[Saved data entries]
---+---

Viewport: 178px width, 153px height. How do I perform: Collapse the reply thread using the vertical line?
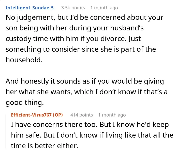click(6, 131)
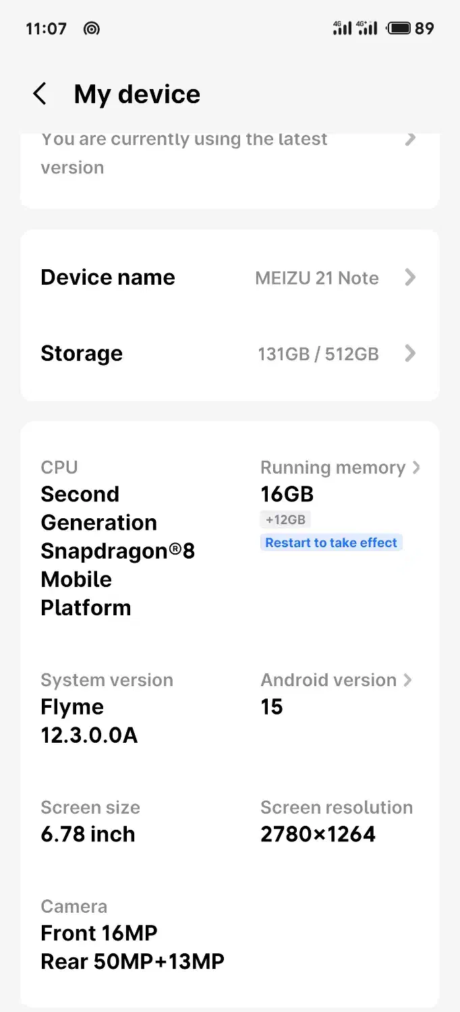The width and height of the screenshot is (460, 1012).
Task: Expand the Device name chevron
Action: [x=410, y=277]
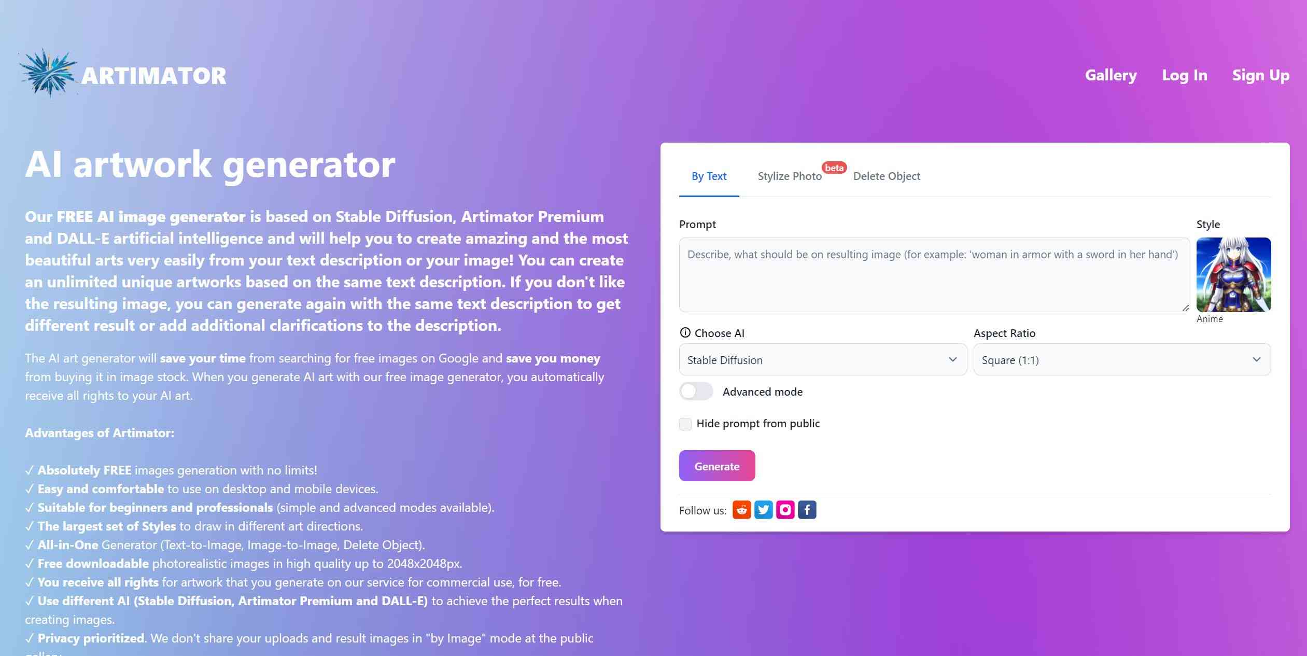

---+---

■ What you need to do
The result should be a word-for-word restatement of all the data, without images.

■ The completed task
Viewport: 178px width, 153px height. How do I perform: Collapse the reply thread using the vertical line?
click(6, 131)
The width and height of the screenshot is (460, 1012).
Task: Expand the Device name chevron
Action: [x=410, y=277]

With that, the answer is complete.